Basically what you are doing is restarting the fermentation process within the bottle but on a much smaller scale and under very different circumstances.

By adding priming sugar, you are giving the yeast still suspended in your beer more nutrients. As the oxygen levels are different due to the limited supply in the head of the beer, you’ll get the subtle differences in the taste and aroma from the by-products of attenuation.

This is why some beers are always bottle conditioned to get that distinctive taste. I’ve never, for example, drunk an Orval on draught simply because the monks wouldn’t be able to produce the same exact beer by kegging.

How long should you bottle condition?

The length of bottle conditioning really depends on the type of beer you are brewing, but drinking it any time within two weeks of bottling probably won’t do the beer full justice.
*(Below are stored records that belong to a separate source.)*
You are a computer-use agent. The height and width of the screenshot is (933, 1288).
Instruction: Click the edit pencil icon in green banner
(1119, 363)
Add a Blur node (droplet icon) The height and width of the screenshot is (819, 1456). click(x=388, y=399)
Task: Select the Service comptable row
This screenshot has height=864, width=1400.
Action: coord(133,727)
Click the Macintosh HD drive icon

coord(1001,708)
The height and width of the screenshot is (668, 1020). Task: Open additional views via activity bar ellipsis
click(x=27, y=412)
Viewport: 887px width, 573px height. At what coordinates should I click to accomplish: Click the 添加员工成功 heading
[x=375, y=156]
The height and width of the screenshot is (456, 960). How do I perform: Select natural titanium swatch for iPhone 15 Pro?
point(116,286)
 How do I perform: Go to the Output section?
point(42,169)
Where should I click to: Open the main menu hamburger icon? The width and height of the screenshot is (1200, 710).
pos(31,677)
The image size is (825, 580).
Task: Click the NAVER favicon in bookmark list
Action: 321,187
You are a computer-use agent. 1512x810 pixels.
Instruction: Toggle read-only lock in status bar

Below are just a few examples to express the differences between beer varieties

Beer style
Conditioning period
4 -12 weeks
2-4 weeks
2-4 weeks
Wheat beer
2-4 weeks
Belgian ales
3-6 months

How to store your beer when it’s hot?

The normal issue is keeping the bottles cool enough so that the yeast can complete its final mini fermentation in the bottle. So, below are some ideas you can try in order to keep the bottle cool enough. Some ideas are more low-tech than others.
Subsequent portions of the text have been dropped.